Go through the listing and copy each line with the string "Expand".

# Given records
=== Section Start ===
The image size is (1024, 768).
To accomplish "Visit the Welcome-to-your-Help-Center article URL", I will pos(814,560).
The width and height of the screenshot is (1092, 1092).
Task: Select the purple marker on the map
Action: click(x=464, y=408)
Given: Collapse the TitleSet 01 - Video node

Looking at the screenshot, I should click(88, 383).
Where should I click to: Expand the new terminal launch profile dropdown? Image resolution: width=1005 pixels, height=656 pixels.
=== Section End ===
=== Section Start ===
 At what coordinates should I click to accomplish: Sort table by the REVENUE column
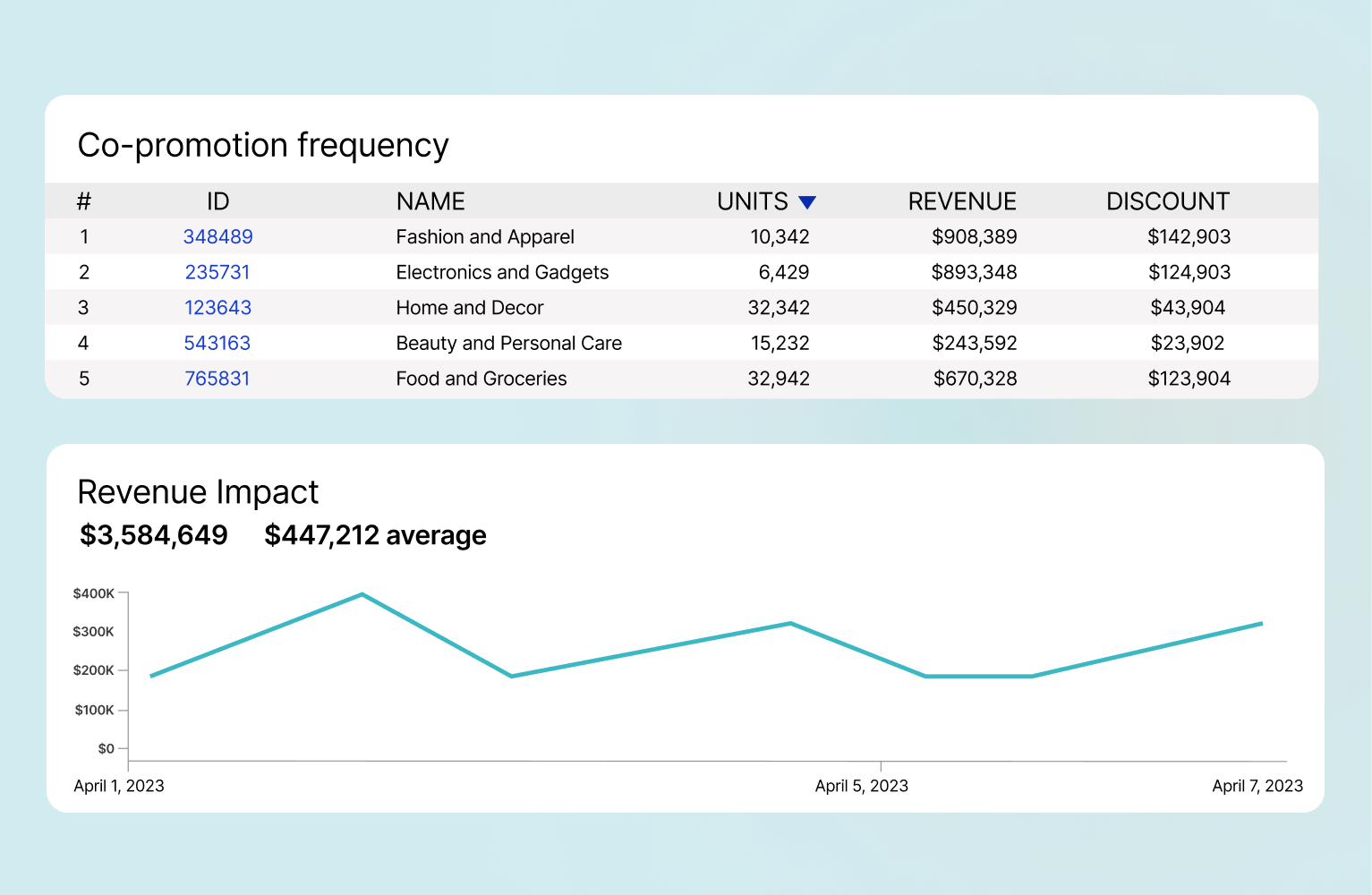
=== Section End ===
=== Section Start ===
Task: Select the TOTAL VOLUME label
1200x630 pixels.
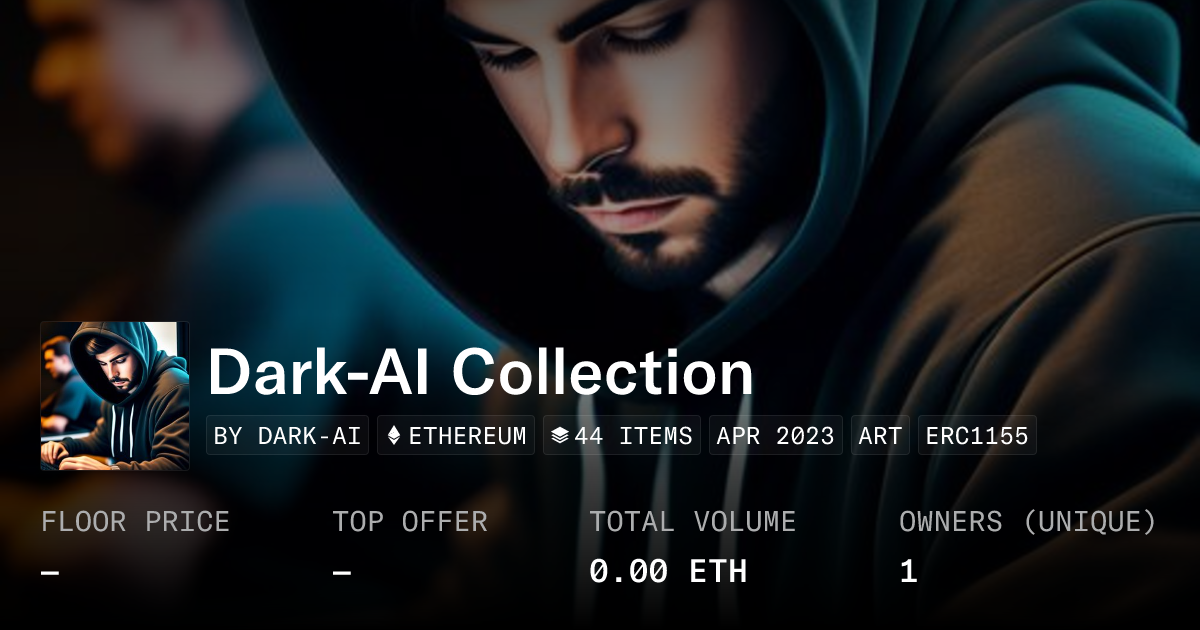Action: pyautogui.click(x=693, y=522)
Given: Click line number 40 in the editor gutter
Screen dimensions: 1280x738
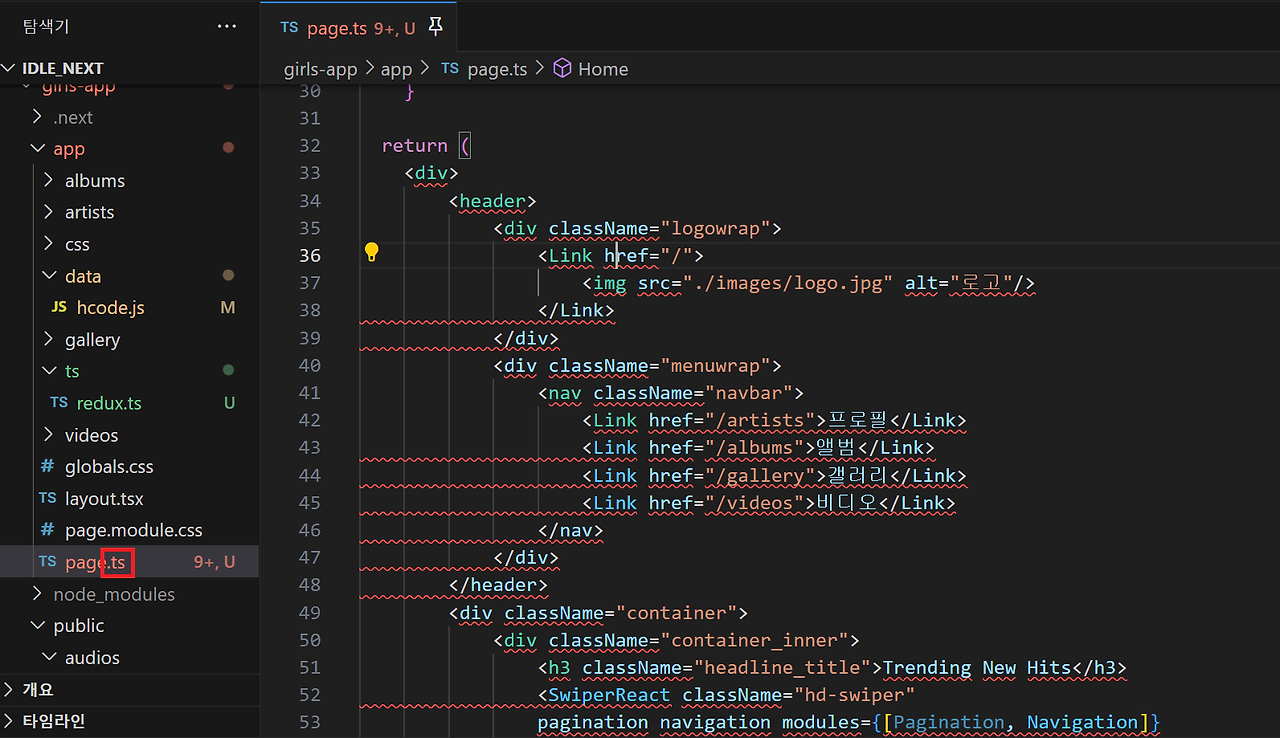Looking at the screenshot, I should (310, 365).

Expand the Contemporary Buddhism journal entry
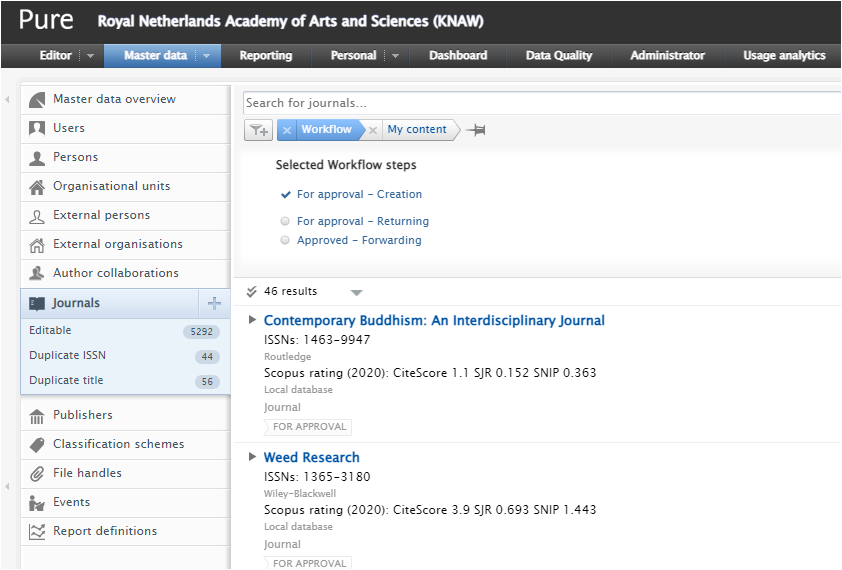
=== Section End ===
# Output of the task
Where should I click to: Expand the new terminal launch profile dropdown? Image resolution: width=1005 pixels, height=656 pixels.
Expand the Contemporary Buddhism journal entry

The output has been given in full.